Seçim sonuçları sahada olan siyasî kuruluşların alenen bir hezimetidir, sorgulanması gerekli, Telafer’den yükselen feryat sesleri bunun açık bir göstergesidir, Hanekin ve Kızlarbat halkı Türkmeneli TV’de, ilk olarak sizleri görmekteyiz (22.05.2005), bugüne kadar hiçbir kuruluş buraya gelmedi, bizlere kimse birşey anlatmadı, biz Türk’üz, ne olursa olsun Türk olarak kalacağız ve bunu bir Türkmen hanımının ifade etmesi çok anlamlıdır. Peki eğer bir Türkmen politikası olsaydı, bu yörelere şimdiye kadar gidilmez miydi? Seçim ve diğer etkinlikler için niye alt yapı hazırlanmadı? Hazırlanmazdı, çünkü Kerkük’te bile 2000 akıncının yerinde yeller eserken Hanekin’de, Telafer’de sen halkını ve SEÇİM SANDIKLARINI nasıl koruyacaksın?

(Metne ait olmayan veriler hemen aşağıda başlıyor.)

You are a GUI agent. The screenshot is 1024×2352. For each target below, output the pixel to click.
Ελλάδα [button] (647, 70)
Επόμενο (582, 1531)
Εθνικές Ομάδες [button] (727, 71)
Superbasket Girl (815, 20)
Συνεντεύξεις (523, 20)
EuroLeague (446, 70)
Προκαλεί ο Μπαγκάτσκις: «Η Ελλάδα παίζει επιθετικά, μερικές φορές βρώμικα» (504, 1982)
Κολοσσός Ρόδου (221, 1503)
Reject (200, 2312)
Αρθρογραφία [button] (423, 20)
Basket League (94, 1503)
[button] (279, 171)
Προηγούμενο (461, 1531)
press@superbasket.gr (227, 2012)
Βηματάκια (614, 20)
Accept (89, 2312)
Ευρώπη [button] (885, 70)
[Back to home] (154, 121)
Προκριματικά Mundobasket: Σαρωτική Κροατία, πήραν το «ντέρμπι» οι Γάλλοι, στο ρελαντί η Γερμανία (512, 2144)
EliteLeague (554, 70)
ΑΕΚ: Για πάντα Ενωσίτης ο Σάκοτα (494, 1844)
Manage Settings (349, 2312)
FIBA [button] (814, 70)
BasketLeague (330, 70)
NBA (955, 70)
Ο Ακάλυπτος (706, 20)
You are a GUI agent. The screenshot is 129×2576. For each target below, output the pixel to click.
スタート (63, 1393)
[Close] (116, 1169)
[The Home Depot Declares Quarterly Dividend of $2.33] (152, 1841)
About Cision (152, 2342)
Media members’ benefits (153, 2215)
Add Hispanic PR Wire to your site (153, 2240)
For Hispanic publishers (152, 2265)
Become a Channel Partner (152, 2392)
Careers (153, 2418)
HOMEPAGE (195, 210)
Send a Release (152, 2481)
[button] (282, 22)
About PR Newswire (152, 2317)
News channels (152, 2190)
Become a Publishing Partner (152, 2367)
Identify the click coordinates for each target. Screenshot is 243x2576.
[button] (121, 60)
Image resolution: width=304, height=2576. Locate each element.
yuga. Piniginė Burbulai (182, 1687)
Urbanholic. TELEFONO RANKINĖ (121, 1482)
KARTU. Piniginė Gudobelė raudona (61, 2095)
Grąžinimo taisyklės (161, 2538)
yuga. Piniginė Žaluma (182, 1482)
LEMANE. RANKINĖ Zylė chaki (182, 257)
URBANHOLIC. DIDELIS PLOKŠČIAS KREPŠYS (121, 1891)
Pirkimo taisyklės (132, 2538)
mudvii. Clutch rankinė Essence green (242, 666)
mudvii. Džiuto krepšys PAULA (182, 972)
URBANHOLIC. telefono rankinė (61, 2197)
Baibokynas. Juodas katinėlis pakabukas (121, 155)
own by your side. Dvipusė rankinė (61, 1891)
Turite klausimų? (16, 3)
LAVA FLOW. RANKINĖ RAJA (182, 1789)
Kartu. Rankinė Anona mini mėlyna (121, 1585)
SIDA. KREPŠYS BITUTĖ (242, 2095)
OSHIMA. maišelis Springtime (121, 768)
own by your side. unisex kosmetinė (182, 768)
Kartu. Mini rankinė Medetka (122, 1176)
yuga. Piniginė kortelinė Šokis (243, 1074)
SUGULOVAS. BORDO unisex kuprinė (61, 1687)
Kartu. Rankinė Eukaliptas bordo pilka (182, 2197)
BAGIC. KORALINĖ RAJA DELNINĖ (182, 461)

Kerkük’te bunu sağlayabildin mi?

Telafer yanıyor, birkaç ay sonra seçim veya sayım yapılırsa, Türkmenlerin lehine sonuç almak zordur, Kerkük’te Kürtler iyiden iyiye şehre ve çevresine hâkim olmaya çalışırlarken, Türkmenler başaramadıkları KURULTAY’ı başarmaya çalışıyorlar.

Temenni edelim ki, “22.05.2005 akşam saatlerinde Korya ve Büyükpazar’da, Kürt Binbaşı Abdulla Asker’in halka saldırıları, dövmeleri, dükkânları tahrip etmeleri bir katliama dönüşmesin.

Türkmenler bugüne kadar millî çıkarları doğrultusunda, TÜRK KİMLİĞİNİ ilk plânda tutarak, plân, program ve hedef saptamalıdırlar, bundan sonra, tez elden Telafer’den Bedre’ye kadar ORTAKLIK KABUL ETMEDEN, Türkmeneli toprağını korumak için, Anavatan Türkiye’nin Türk millî çıkarları ön plânda tutularak, var güçleri ile, o parti bu parti demeden birleşip çalışmaya bir an önce başlamalıdır. Savaş kayıp edildi AMA TÜRK MİLLETİ YENİLMEDİ, TÜRKMENLER AYAKTADIR, AYAKTA DURMAYA, KANLARININ SON DAMLASINA KADAR DEVAM EDECEKLERDİR, ETMEK ZORUNDADIRLAR.